3. MySQL reports a connection reset
Error message:
EventDataDeserializationException: Failed to deserialize data of EventHeaderV4 .... Caused by: java.net.SocketException: Connection reset.
Reason:
1. Network issues.
2. The job has back pressure, causing the source to be unable to read data, making the binlog client idle. If the binlog connection is still idle after a timeout, the MySQL server will disconnect the idle connection.
Solution:
1. If it is a network issue, you can increase the MySQL network parameter set global slave_net_timeout = 120; (default is 30s) set global thread_pool_idle_timeout = 120.
2. If it is caused by job back pressure, you can reduce back pressure by adjusting the job, such as increasing parallelism, improving write speed, and increasing taskmanager memory to reduce GC.
4. Mysql2dlc task JobManager OOM
Error message:
Reason and solution:
1. If the user's data volume is large, you can increase the jobmanager CU count, and use MySQL advanced parameter scan.incremental.snapshot.chunk.size to increase the chunk size, the default is 8096.
2. If the user data is not large, but the difference between the maximum and minimum primary key values is significant, leading to many chunks when using the equal chunk strategy, modify the distribution factor to apply a non-uniform data split logic: split-key.even-distribution.factor.upper-bound=5.0d. The default distribution factor has already been changed to 10.0d.

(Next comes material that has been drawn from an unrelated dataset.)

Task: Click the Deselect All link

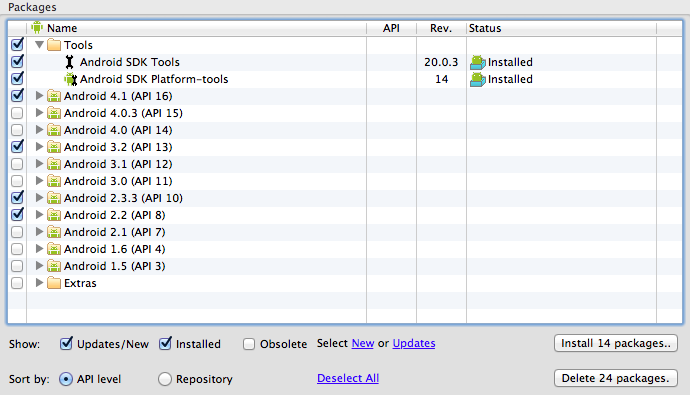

5. The user's binlog data format is incorrect, causing Debezium parsing exceptions
Error message:
ERROR io.debezium.connector.mysql.MySqlStreamingChangeEventSource [] - Error during binlog processing. Last offset stored = null, binlog reader near position = mysql-bin.000044/211839464.
2023-02-20 21:37:28.480 [blc-172.17.48.3:3306] ERROR io.debezium.pipeline.ErrorHandler [] - Producer failure
io.debezium.DebeziumException: Error processing binlog event.
Solution:
After setting binlog_row_image=full, restart the database.
6. Is gh-ost supported?
Yes, it does not migrate temporary table data generated by Online DDL changes, only the original DDL data executed using gh-ost from the source database. You can also use the default or configure your own regular expressions for gh-ost shadow tables and unused tables.
DLC Category
1. An error occurred when synchronizing incremental data (changelog data) to DLC
Error message:
Cause:
dlc Table with v1 Table does not support changelog data.
Solution:
1. Modify dlc Table to v2 Table and enable upsert support.
2. Enable upsert support for the Table: ALTER TABLE tblname SET TBLPROPERTIES ('write.upsert.enabled'='true').
3. Change Table to v2 Table: ALTER TABLE tblname SET TBLPROPERTIES ('format-version'='2').
Check if the table properties were set successfully: show tblproperties tblname.
2. Cannot write incompatible dataset to table with schema
Error details:
Caused by: java.lang.IllegalArgumentException: Cannot write incompatible dataset to table with schema:
* mobile should be required, but is optional
at org.apache.iceberg.types.TypeUtil.checkSchemaCompatibility(TypeUtil.java:364)
at org.apache.iceberg.types.TypeUtil.validateWriteSchema(TypeUtil.java:323)
Reason:
User set a NOT NULL constraint when creating the dlc Table.
Solution:
Do not set the NOT NULL constraint when creating the table.
3. Synchronizing mysql to dlc, Array Out of Bounds error
Issue details:
java.lang.ArrayIndexOutOfBoundsException: 1
at org.apache.flink.table.data.binary.BinarySegmentUtils.getLongMultiSegments(BinarySegmentUtils.java:736) ~[flink-table-blink_2.11-1.13.6.jar:1.13.6]
at org.apache.flink.table.data.binary.BinarySegmentUtils.getLong(BinarySegmentUtils.java:726) ~[flink-table-blink_2.11-1.13.6.jar:1.13.6]
at org.apache.flink.table.data.binary.BinarySegmentUtils.readTimestampData(BinarySegmentUtils.java:1022) ~[flink-table-blink_2.11-1.13.6.jar:1.13.6]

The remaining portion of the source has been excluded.